Today, he catches me, from his door, in his usual brown cardigan, and it looks like it’s been his favorite since the Carter administration. (Who am I kidding, I would totally buy it at the thrift shop.)

“Going somewhere?” he asks.

“Moving day,” I confirm, from behind the pile of stuff.

“I’ll be sad to see you leave, Lou, but I expect a forwarding address,” he says.

“Oh! Easy, it’s erm— well, the same exact as the current, just, a different apartment. 7A rather than B.” I adjust the pile of clothes in my arms, as he clearly has no concern for how heavy knits can be.

But there’s a pause as I see him wrestling with the realization.

“You don’t mean, Ellis’s place?” he says, with just the slight inflection of an impossible truth forcing it into a question.

“I sure do.” Another pause. Longer this time.

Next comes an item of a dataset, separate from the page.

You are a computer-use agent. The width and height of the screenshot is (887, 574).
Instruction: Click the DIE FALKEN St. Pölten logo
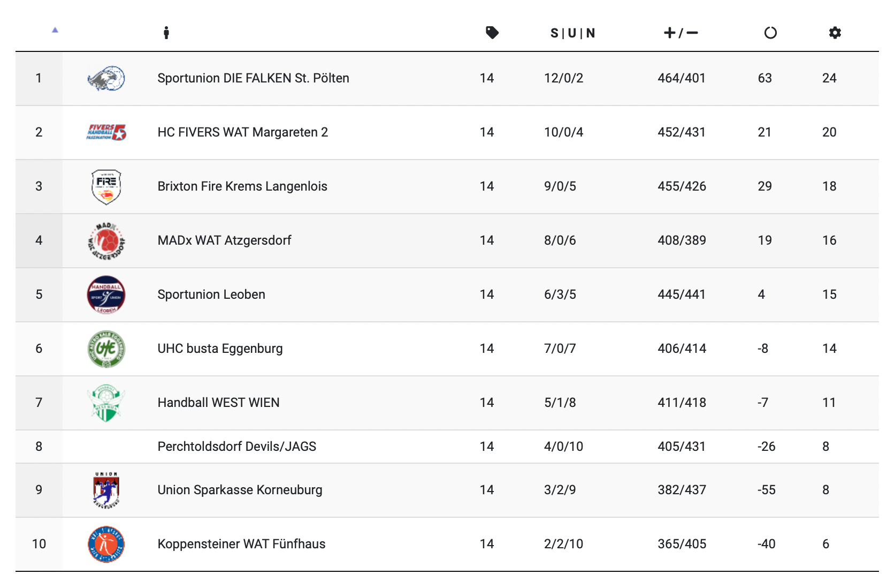(x=106, y=79)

So I finally give up and drop the makeshift blanket-bag full of laundry at my feet.

“If you were looking for a roommate, I would have loved the company,” he says with more sadness than maybe he means to let through.

I don’t doubt it, and honestly, a daily tea time with Mr. Ambrose in exchange for the occasional ‘how do I FaceTime’ support isn’t a bad deal.

(Just not the deal I need. Then again, if he was forty years younger…)

“Mr. Ambrose.” I put my hand on my hip and look at him with what I hope conveys both the affection and regret I have for the rejection. (Though he will never know the depths of regret I truly feel.) “I’m a married woman now.”

He stares at me, frozen in his doorway.

“I'm sorry?”

“Me too,” I say under my breath as I snort a laugh that does not convey ‘newlywed’ the way I want it to.

So I switch to the thing every newly married woman does, and just extend my left hand to wiggle my ring finger, with the ruby that sits atop it.

“Married.” His eyes land on it, and me, with a weight of disbelief.

(Same, honestly.) “It’s new.” I hurry as if the recency of it explains anything more than timing.

“To—” He stops, looking directly at the door of 7A, which I currently have propped open with a shoe, and then looks back at me. “You married Ellis?”

“I sureee did.” (That sounds natural, right?)

“Hudson Ellis?” He says the full name as if maybe a different version of the man will materialize if he’s more specific, maybe I’ll clarify a different broody, rude man. Not the one who we all collectively seem to feel is the same Angry Neighbor?.

“One and the same.”

Mr. Ambrose is quiet. He’s been to war, and somehow this seems to be the most shocking piece of news he’s ever been asked to absorb.